Description of the task
Leave every image out, and return the rest of the data word for word.
****************
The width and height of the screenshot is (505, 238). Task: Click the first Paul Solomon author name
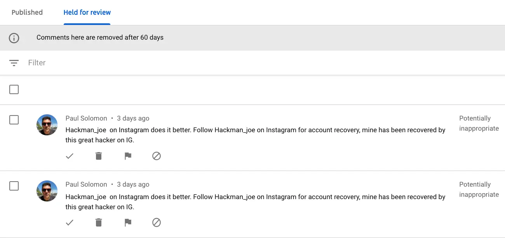pos(86,118)
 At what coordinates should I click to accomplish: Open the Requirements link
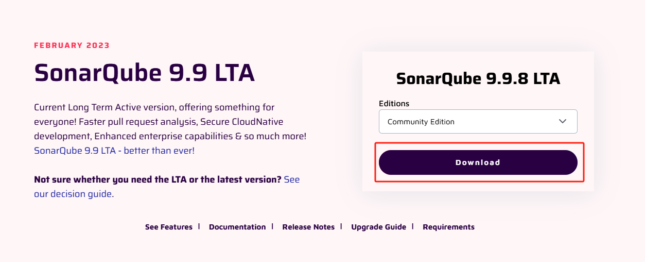tap(448, 227)
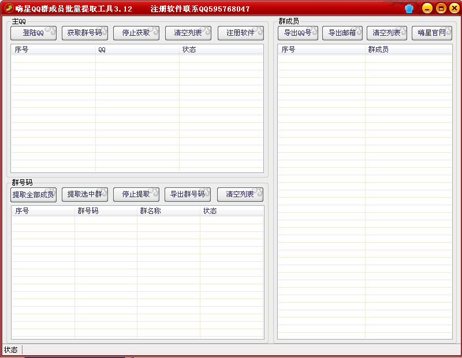Viewport: 462px width, 358px height.
Task: Extract selected groups using 提取选中群
Action: [84, 194]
****************
Answer to the exercise
The width and height of the screenshot is (505, 238). Task: Click the first Paul Solomon author name
pos(86,118)
 At what coordinates should I click to accomplish: Open the Requirements link
tap(448, 227)
Viewport: 462px width, 358px height.
Task: Extract selected groups using 提取选中群
Action: [84, 194]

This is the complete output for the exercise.